The Cybersecurity and Infrastructure Security Agency (CISA) and corporate investigators said they believe the operation of cyber attackers allegedly linked to Russia extended far beyond compromising SolarWinds’ Orion software and found that about 30 percent of victims in the private and government sectors were not using the software, The Wall Street Journal reported Friday.
The hackers “gained access to their targets in a variety of ways. This adversary has been creative,” said Brandon Wales, acting director of CISA. “It is absolutely correct that this campaign should not be thought of as the SolarWinds campaign.”
Malwarebytes, a computer security company, said the same hackers who targeted SolarWinds also compromised a number of its Microsoft 356 cloud email accounts by leveraging a vulnerability in the software’s configuration to secure access to email accounts. Malwarebytes noted that it does not use SolarWinds Orion.

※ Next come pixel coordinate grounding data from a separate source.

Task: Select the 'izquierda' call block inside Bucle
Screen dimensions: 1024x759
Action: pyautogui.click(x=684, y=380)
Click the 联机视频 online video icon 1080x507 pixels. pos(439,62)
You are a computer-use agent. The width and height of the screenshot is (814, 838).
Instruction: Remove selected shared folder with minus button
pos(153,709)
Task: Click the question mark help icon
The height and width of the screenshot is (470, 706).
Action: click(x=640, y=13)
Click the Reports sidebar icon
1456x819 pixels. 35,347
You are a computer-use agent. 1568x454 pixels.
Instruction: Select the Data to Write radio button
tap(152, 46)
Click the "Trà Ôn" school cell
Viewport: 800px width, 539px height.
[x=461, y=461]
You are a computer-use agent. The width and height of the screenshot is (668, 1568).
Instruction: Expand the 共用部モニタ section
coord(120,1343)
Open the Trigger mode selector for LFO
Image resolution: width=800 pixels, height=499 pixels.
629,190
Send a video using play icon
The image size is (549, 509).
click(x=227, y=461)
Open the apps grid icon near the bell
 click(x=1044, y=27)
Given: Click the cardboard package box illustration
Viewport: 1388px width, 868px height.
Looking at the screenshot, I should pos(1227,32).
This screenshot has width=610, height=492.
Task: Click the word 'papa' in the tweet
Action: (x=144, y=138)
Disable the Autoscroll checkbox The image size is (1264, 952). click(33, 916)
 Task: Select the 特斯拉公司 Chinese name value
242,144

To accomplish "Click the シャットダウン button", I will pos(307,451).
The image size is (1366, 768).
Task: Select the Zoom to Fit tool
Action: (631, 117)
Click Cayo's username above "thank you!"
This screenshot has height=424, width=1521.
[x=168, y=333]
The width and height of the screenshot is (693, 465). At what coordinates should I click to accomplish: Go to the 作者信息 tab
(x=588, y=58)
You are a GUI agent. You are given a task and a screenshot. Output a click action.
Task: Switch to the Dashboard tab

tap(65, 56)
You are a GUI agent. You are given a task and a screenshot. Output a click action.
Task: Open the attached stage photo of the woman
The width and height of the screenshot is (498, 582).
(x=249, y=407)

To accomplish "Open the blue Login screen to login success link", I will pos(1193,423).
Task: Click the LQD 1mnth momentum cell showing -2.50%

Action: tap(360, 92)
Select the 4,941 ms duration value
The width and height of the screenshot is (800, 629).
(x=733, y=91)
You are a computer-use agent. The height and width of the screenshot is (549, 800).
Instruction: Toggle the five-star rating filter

A source said SolarWinds is now investigating whether hackers used Microsoft’s cloud as a primary entry point into its network.
“We continue to collaborate closely with federal law enforcement and intelligence agencies to investigate the full scope of this unprecedented attack,” a spokesman for SolarWinds said in an email.
The cyber attack breached the departments of Homeland Security, State, Commerce, Energy, Labor and the Treasury and Wales said the ongoing investigation has identified dozens of organizations within the private sector as victims in the attack, bringing the total number of compromised institutions to well under 100.
“We continue to maintain that this is an espionage campaign designed for long-term intelligence collection,” Wales said.